#### [DIRECTIONS FOR THIS TASK]
What is asked for is the whole listing, given again word for word.

#### [GIVEN DATA]
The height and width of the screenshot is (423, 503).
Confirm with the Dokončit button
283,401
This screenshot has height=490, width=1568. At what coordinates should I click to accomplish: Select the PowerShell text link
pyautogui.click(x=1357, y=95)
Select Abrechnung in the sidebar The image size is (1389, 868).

#### [TASK SOLUTION]
The height and width of the screenshot is (423, 503).
Confirm with the Dokončit button
283,401
This screenshot has height=490, width=1568. At what coordinates should I click to accomplish: Select the PowerShell text link
pyautogui.click(x=1357, y=95)
Select Abrechnung in the sidebar The image size is (1389, 868).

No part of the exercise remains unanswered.